Edgar's Adventure Immediate Post-mortem

I don't even know where to start.

As usual, I was rushing to make the submission deadline, and I had to cut most of the juiciness-features that I needed to really make this game feel great.


  • Dragged my feet when starting, losing a ton of time.
  • Spent time making barrel rolling animation, that isn't even visible because of the lack of color contrast.
  • Music is hard.
  • Creature animations are REALLY hard.
  • Bugs, bugs everywhere...
  • I really wanted to add barrel explosions, score multiplier, Edgar's rotation, and maybe shadows.
  • The GUI is ridiculously plain.
  • Starting to submit 4 minutes before the jam closes is a really bad idea, especially when you have to turn your account into a developer account, add screen shots and a thumbnail, and a few other shenanigans before the game can be made active for the jam.
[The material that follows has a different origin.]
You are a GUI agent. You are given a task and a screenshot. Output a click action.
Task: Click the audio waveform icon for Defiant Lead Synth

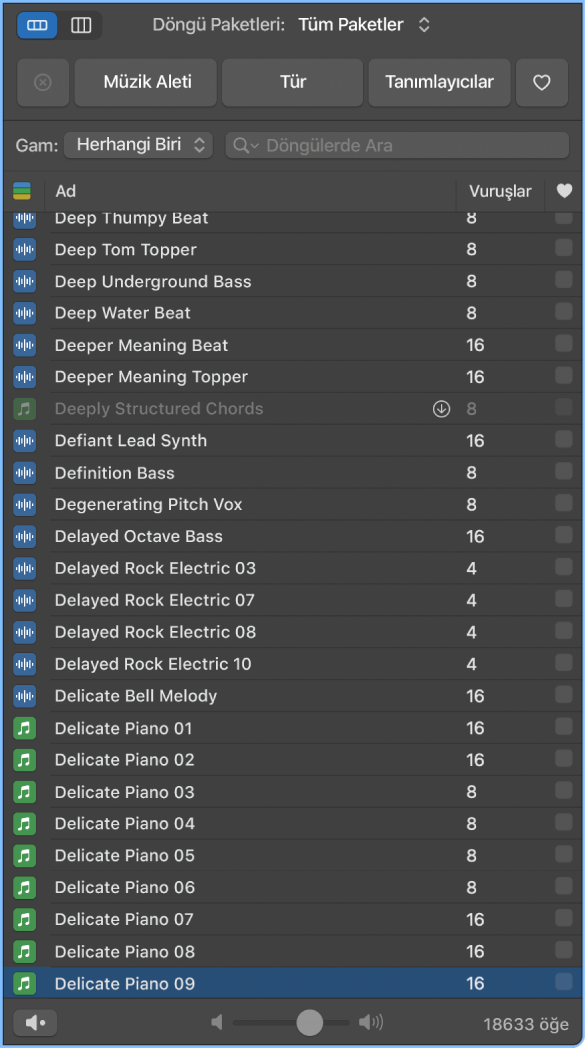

  • The game is technically finished and playable. My third public game.
  • It was successfully submitted for the Indies VS PewDiePie game jam in time.
  • It has animations! I haven't made pixel animations since... college?
  • The art isn't too bad. Some of the best I've made, and certainly the fastest I've made.
  • The music is pretty good, and not just the usual wholesale borrowing from incompetech.
  • The game is surprisingly fun.

Lessons learned:
  • Music and sound continue to amaze me on how vital they are for a holistic experience.
  • Sound effects can be skipped if absolutely necessary, but music cannot.
  • Smaller and simple pixel graphics are better than more complex ones, it just doesn't look like it when making the graphics, because I have the image blown up to the size of my monitor. Everything looks weird when magnified by 2000%.
  • Stub out the game submission page first. You never know what surprises you might find.
  • Take more development screenshots. It's fun to see the evolution of the game.
  • Youtube is my greatest weakness.
  • Game mechanics are generally the easiest thing for me to make, so front-loading my work with them is a good way to get myself invested in the project.
  • I always feel great when finishing a game.
  • I need to do more game jams.
  • And take them seriously.

Overall it was a positive experience, albeit painful. Now it's time to find out what other people think about my game.